When it comes to educating children about nutrition, the recipe for success is to bring cooking lessons into the classroom, according to Project “Cook Healthy Edible Food.”

That’s why eight of Vancouver’s top chefs came together on March 13 to compete for the fifth annual Curry Cup and raise $1,500 for Project CHEF.

Curry for a cause

Scents of curry spices could be smelled from outside the Heritage Hall, where 150 gathered to support the one-week cooking seminars Project CHEF teaches in public schools.

Barb Finley, the project’s founder, said the non-profit organization hopes to change youth’s attitudes towards food.

Hand-on learning more effective

“It’s got to be hands-on learning. They have to understand that food that’s good for you also tastes good,” Finley said, adding that after a cooking tutorial, students are put into groups to make meals and eat together.
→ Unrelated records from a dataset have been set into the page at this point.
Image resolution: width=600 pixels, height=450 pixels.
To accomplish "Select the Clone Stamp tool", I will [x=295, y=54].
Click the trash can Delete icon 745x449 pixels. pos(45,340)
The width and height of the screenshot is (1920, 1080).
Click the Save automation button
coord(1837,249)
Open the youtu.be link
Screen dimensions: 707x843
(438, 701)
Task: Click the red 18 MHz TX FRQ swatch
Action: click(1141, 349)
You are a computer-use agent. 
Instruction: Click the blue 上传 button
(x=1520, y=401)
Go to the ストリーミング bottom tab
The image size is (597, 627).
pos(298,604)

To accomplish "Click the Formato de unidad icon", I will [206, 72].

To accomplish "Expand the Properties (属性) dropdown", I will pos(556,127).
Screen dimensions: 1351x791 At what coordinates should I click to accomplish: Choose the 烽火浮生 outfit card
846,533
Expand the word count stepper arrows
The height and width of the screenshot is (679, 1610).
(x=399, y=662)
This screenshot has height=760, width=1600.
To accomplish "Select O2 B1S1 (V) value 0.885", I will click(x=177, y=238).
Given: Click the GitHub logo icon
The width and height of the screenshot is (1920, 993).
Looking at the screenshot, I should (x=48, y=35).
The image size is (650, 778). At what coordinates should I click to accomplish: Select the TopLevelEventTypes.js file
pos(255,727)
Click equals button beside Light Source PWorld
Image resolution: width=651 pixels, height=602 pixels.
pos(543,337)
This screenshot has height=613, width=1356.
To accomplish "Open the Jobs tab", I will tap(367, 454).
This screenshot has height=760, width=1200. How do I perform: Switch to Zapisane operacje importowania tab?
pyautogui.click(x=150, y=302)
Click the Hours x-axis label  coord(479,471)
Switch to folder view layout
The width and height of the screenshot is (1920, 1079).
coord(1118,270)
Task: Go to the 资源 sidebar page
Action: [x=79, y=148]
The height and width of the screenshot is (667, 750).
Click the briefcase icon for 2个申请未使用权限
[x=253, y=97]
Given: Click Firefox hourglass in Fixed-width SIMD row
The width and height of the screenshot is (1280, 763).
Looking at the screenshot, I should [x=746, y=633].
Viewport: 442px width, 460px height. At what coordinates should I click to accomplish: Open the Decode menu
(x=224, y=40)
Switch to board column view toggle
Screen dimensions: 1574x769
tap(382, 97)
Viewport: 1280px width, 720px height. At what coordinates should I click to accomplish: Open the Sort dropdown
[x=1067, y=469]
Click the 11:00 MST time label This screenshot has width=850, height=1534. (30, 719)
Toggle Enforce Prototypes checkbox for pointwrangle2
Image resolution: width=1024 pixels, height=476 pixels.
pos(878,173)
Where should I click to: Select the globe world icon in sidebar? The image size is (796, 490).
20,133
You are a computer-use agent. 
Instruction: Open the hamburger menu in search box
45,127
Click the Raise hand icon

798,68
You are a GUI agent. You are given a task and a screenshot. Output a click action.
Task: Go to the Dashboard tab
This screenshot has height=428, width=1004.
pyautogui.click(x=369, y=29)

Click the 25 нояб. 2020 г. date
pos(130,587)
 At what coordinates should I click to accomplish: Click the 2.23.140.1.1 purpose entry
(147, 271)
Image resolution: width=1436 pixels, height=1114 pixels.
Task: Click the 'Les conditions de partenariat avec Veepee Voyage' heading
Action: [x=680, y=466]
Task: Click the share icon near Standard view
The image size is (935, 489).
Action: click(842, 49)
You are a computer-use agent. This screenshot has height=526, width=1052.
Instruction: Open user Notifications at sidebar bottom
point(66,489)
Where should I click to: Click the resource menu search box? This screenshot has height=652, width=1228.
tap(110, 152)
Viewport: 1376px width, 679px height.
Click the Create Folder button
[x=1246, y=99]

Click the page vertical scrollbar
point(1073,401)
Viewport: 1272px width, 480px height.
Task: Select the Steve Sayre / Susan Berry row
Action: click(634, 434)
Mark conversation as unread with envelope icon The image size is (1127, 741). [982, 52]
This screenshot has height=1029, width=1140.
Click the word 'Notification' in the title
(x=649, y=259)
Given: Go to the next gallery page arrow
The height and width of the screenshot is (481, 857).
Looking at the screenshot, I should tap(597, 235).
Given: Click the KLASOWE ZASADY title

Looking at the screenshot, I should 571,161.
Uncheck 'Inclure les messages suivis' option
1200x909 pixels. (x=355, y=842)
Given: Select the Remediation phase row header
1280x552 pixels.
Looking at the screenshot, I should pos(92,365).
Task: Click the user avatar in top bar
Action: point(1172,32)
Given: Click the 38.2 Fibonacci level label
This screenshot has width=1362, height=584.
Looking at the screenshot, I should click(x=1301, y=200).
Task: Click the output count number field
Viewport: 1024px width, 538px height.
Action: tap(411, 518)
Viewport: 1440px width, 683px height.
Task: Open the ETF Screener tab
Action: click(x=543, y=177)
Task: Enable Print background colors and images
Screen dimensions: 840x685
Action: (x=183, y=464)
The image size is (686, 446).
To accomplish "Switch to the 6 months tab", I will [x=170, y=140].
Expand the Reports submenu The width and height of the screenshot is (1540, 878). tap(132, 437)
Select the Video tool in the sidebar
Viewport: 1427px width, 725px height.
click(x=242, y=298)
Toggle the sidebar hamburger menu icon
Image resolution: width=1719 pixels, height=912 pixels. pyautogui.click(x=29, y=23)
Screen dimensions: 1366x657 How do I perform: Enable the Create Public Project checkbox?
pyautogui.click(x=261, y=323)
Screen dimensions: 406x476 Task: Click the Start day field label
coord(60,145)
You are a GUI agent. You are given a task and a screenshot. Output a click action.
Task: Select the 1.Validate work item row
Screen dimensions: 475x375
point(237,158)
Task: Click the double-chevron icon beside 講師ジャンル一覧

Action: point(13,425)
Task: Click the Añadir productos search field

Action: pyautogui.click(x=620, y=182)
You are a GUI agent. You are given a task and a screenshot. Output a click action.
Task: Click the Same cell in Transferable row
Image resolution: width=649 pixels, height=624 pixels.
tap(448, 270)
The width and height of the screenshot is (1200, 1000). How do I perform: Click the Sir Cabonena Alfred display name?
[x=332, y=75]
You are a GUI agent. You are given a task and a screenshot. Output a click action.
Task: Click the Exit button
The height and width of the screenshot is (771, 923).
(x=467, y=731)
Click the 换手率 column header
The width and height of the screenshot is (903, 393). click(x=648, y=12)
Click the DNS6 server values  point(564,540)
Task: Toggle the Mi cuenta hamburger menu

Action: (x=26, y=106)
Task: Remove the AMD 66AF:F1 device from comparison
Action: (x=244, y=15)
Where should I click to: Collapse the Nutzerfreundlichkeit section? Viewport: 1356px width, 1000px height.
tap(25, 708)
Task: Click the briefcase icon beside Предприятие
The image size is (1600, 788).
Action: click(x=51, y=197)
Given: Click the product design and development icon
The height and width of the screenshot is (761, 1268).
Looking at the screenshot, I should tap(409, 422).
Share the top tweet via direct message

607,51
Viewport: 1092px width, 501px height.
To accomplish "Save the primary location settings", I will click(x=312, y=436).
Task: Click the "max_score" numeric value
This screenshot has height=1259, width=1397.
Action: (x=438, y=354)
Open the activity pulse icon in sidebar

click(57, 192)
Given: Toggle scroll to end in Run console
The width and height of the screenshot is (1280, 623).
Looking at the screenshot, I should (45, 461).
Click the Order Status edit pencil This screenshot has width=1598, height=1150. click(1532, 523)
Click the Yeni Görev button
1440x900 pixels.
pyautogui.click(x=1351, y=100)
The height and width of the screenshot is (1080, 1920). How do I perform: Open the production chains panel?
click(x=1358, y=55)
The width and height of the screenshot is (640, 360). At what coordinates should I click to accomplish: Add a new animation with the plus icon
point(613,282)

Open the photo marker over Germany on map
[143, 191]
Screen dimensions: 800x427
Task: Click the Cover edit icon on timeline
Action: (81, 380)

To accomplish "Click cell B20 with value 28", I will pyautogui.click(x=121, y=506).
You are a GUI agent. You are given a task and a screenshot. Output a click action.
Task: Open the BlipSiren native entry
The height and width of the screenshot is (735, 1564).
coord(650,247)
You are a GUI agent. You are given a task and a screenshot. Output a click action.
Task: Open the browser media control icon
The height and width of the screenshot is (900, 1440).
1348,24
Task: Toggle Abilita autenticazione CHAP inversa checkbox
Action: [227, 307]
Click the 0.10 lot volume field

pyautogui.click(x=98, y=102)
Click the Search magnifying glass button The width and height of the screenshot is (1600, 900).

“Having them taste, touch, smell, create with that food—that’s going to have a far greater impact than showing them a picture,” she said.

Kathy Leigh, a cooking instructor with Project CHEF, said that children are often surprised to learn the content of their favourite snack foods.

“Physically, for them to see how many tablespoons [of sugar] goes into a Coca Cola can, they go ‘Wow, I don’t think I should drink that,” Leigh said.

According to some chefs competing for the Curry Cup, knowledge of nutrition takes its roots from lessons learned as children.

Returning judge Vikram Vij said that he first learned about nutrition while growing up in India, where his grandparents taught him about the medicinal properties of cinnamon, ginger and garlic.

Important to start early

“[It’s important] to teach kids where their food comes from and that’s why I think Project CHEF has such an important and integral role in our society,” Vij said. “It’s teaching the kids not to just go to the market and buy something, but how it grows.”

When it came to teaching his own children about nutrition, Vij focused on the importance of sustainable food sourcing, as well as always eating meals with family.

“It’s the community that makes the biggest difference [to nutrition education],” Vij said. “When you eat together, you nourish each other’s souls and minds.”

Leann Froese, an organizer for the Curry Cup, said the value of enjoying meals together was part of the ethos that inspired the competition. In the restaurant industry, curry is often made for pre-shift “family meals,” and the competition wanted to highlight how food can foster community.